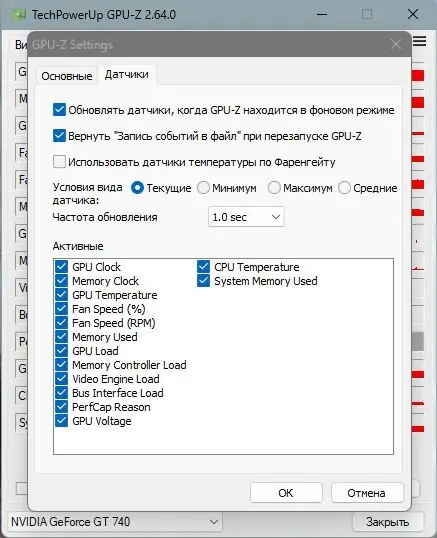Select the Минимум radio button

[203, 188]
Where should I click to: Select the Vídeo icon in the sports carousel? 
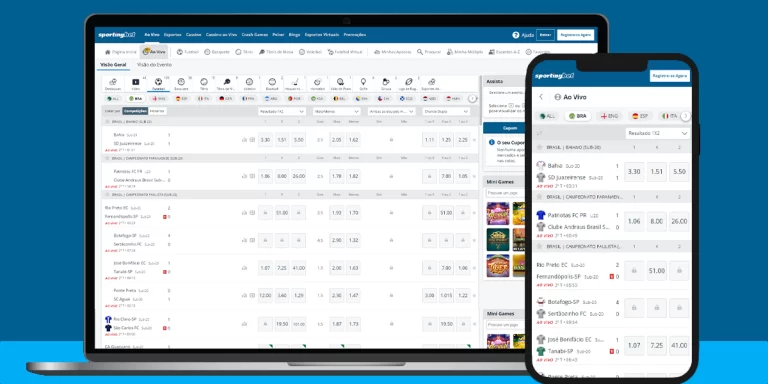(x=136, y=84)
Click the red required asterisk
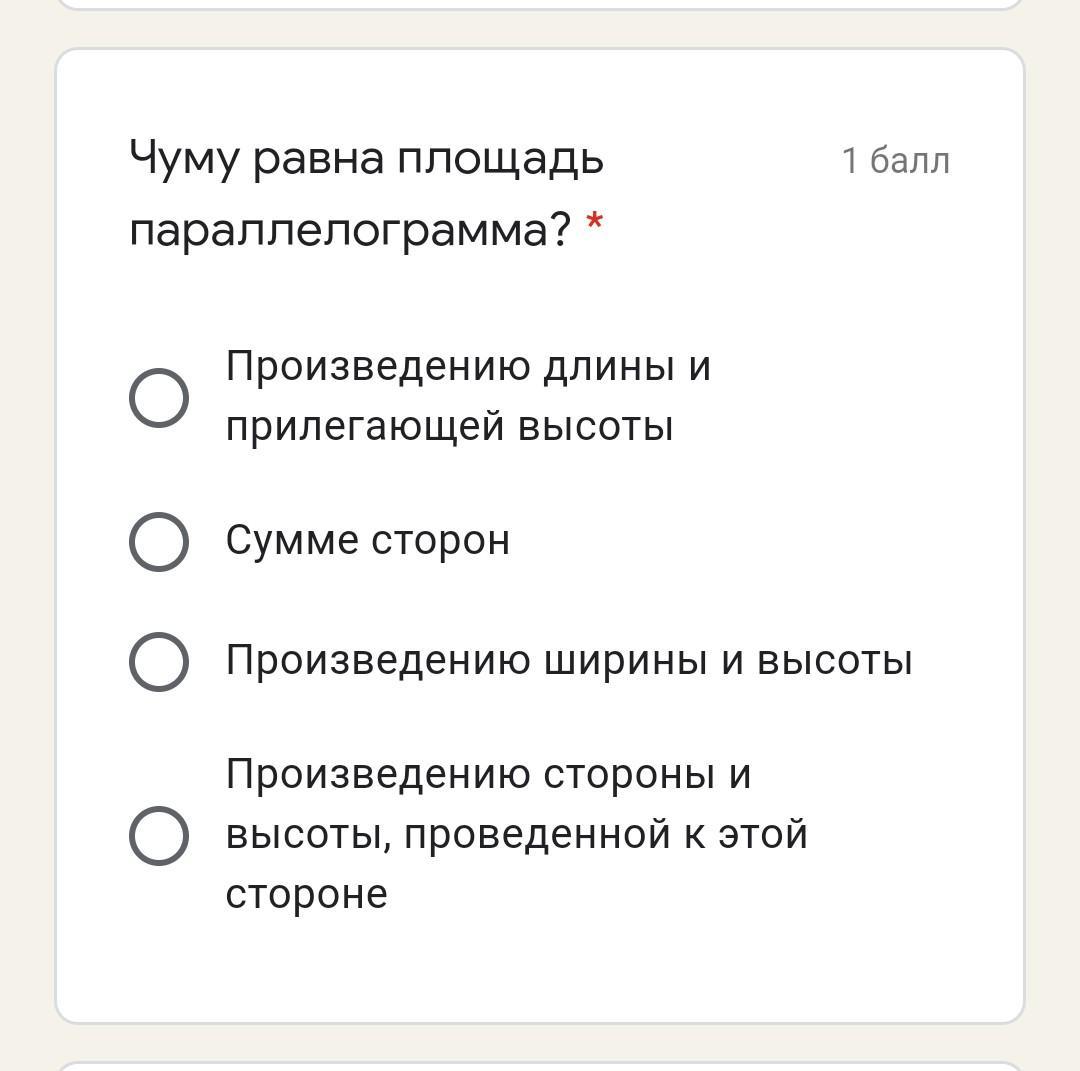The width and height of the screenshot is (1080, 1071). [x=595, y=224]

...

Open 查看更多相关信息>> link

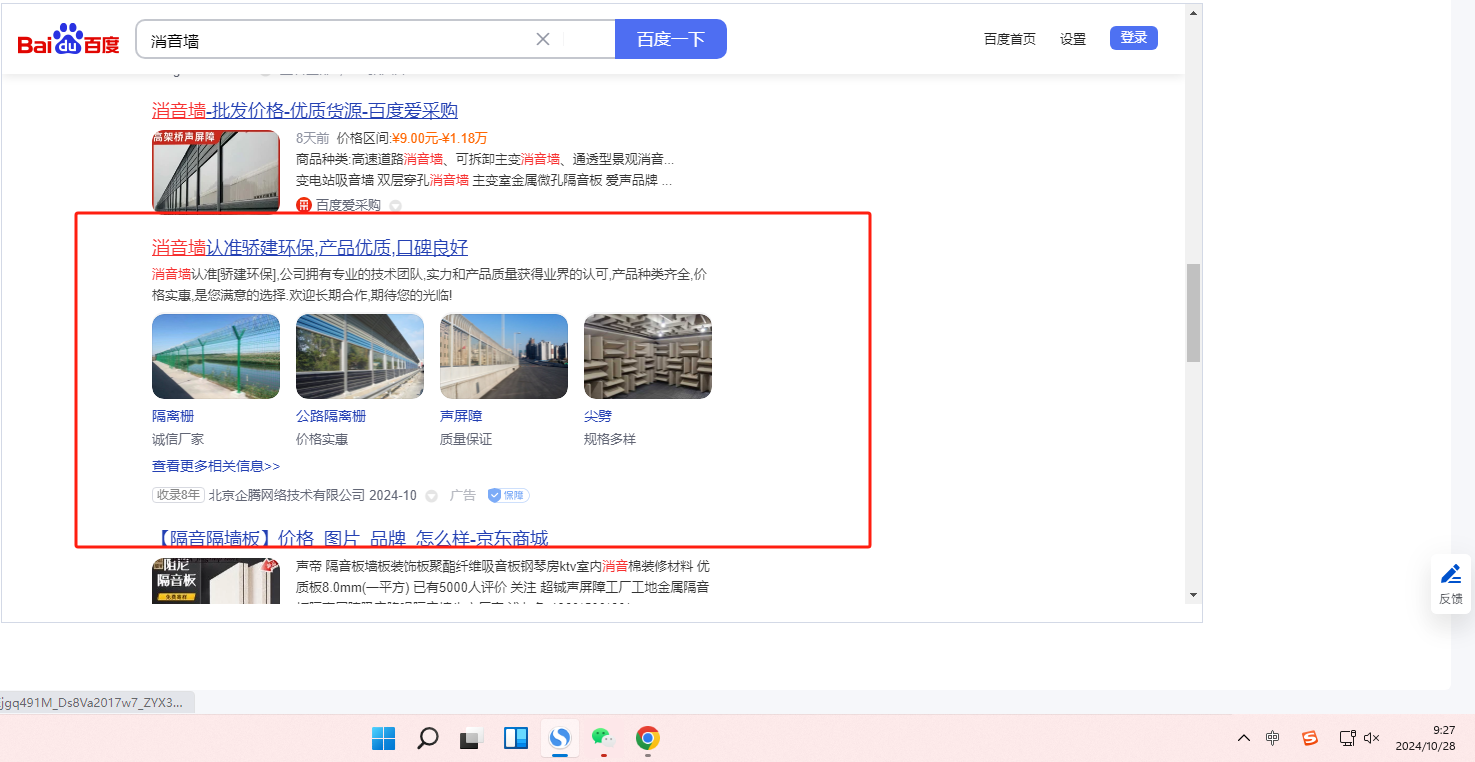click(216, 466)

• Objective:
Copy the listing from the line with "Select the Минимум radio button" to the line with "The width and", swapping "carousel" for "slider" and leaving everything else unchanged. Leave the pictures out.

• Exercise answer:
Select the Минимум radio button

[203, 188]
Where should I click to: Select the Vídeo icon in the sports slider? 
(x=136, y=84)
Click the red required asterisk
The width and height of the screenshot is (1080, 1071). [x=595, y=224]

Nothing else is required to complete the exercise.